Org. Tural’ın Genelkurmay Başkanlığı’ndan alınarak Yüksek Askeri Şûra üyeliğine gönderilmesi için kararnameyi Cumhurbaşkanı Sunay imzalamasaydı sadece hükümet iradesiyle “işlem tamam” olamazdı.
“Şapkayı bırakıp gitmek” söylemine gelince... Demirel “12 Mart 1971 muhtırasıyla birlikte şapka lafının siyasete girdiğini, hâlâ zaman zaman kullanıldığını” söylüyor.
9. Cumhurbaşkanı bunu “haksızlık” olarak görüyor.
Anlattıklarını yansıtayım:
‘12 Mart 1971’de devrin Genelkurmay Başkanı, Kara, Hava, Deniz ve Jandarma komutanlarının verdikleri muhtırada “hükümet ve parlamentonun tavır ve tutumlarıyla Türkiye’yi uçurumun kenarına getirdikleri” gibi bir iddiada bulunuluyor, “hükümetin istifası ve yerine güvenilir bir hükümetin kurulması” isteniyordu.
1965’ten itibaren 7 yıldır iktidarda olan hükümet, enflasyonu yüzde 5’te tutarak yüzde 7 net kalkınma hızını sağlamış.
Bu sürede toplumun satın alma gücü yüzde 30 artmış. Döviz stokları TL’yi konvertibiliteye geçirmeyi planlatacak büyüklüğe ulaşmış.
Bu başarılı tabloya rağmen “ülkenin uçuruma sürüklendiği” iddiasıyla muhtıra veriliyor.
Cumhurbaşkanı’nı arıyoruz... Saatlerce telefona çıkmıyor. Sonunda konuşabildiğimiz zaman da “Bir şey yapamam, beni de aştı” diyor.
Muhtırada suçlandığı halde parlamentodan da hiç ses yok.
Hükümet yapayalnız kalmış.
Bu durumda tek hedefimiz hadisenin daha da vahim hale gelmesini önlemek için parlamentoyu açık tutmaktı.
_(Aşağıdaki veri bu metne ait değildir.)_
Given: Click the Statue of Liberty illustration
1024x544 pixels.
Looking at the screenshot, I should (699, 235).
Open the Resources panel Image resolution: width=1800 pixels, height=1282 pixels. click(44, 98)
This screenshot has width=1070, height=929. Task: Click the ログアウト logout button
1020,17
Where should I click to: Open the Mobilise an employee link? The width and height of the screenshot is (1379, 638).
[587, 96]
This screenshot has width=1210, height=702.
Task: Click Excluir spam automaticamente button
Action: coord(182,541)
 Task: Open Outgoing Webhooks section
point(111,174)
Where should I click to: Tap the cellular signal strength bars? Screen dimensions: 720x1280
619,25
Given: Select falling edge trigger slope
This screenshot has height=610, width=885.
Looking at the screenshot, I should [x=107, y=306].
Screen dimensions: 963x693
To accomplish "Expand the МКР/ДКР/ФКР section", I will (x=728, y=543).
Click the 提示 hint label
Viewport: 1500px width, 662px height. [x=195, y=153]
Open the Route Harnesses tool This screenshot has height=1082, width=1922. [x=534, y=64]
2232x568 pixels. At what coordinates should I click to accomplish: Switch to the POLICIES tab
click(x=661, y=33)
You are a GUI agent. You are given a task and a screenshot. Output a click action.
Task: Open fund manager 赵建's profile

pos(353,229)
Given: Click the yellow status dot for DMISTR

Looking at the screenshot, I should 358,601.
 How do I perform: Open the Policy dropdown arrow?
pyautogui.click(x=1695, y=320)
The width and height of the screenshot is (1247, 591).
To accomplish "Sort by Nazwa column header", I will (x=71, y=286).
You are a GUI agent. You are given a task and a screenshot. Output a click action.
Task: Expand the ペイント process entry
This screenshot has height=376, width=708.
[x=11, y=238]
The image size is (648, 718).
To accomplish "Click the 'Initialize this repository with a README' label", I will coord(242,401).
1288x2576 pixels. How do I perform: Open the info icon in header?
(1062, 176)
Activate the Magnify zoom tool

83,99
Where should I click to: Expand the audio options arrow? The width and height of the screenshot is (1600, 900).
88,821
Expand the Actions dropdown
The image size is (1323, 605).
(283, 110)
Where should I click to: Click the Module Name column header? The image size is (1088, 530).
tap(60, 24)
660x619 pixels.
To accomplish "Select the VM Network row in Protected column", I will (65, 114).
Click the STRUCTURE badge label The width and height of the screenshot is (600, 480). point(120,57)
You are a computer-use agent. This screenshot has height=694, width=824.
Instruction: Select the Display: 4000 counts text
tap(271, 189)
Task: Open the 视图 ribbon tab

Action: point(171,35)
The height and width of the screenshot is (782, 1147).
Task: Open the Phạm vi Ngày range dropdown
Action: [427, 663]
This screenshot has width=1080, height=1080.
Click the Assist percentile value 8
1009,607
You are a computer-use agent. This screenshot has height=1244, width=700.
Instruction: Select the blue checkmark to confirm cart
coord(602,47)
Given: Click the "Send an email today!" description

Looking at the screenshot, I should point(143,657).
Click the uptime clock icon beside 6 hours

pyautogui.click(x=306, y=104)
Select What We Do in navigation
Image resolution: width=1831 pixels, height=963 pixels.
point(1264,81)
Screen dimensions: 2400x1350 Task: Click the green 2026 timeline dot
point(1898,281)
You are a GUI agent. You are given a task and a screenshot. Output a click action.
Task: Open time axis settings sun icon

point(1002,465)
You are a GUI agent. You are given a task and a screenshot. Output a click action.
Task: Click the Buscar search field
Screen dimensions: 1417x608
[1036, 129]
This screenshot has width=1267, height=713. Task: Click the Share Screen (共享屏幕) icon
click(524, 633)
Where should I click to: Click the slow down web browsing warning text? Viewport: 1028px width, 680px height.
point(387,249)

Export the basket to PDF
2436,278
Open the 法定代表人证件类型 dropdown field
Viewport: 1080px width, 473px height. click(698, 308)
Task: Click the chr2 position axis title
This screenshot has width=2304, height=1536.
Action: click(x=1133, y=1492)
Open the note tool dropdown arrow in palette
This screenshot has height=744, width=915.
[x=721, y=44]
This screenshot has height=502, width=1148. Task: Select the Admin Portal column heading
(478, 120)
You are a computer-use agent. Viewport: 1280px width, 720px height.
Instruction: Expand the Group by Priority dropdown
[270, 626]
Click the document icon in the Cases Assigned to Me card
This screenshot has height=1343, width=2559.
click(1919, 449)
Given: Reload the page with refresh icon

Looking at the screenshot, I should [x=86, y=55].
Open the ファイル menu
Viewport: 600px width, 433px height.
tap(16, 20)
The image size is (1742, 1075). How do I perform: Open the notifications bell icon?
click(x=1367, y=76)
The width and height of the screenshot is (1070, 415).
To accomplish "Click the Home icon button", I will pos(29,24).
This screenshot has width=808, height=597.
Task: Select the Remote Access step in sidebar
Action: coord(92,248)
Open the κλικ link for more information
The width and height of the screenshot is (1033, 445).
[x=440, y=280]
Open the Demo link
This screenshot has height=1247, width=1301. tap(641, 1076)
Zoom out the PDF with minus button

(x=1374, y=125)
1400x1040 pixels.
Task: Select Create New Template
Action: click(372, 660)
Hükümet görev bıraktı fakat parlamento açık kaldı.
Bu sebepledir ki aradan 2 yıl geçtiğinde ben gene Başbakan oldum.
Muhtırayı verenlerden Kara Kuvvetleri Komutanı Orgeneral Faruk Gürler’i tüm tehdit ve baskılara rağmen parlamento cumhurbaşkanı seçmedi.
Parlamentoyu açık tutmayı hedef almasaydık Faruk Gürler bir başka formülle cumhurbaşkanı seçilebilirdi.’
Belki birkaç kelime farklı olabilir ama 9. Cumhurbaşkanı Demirel’in anlattıkları böyle.
Özü... “Şapka, parlamentoyu açık tuttu” olabilir.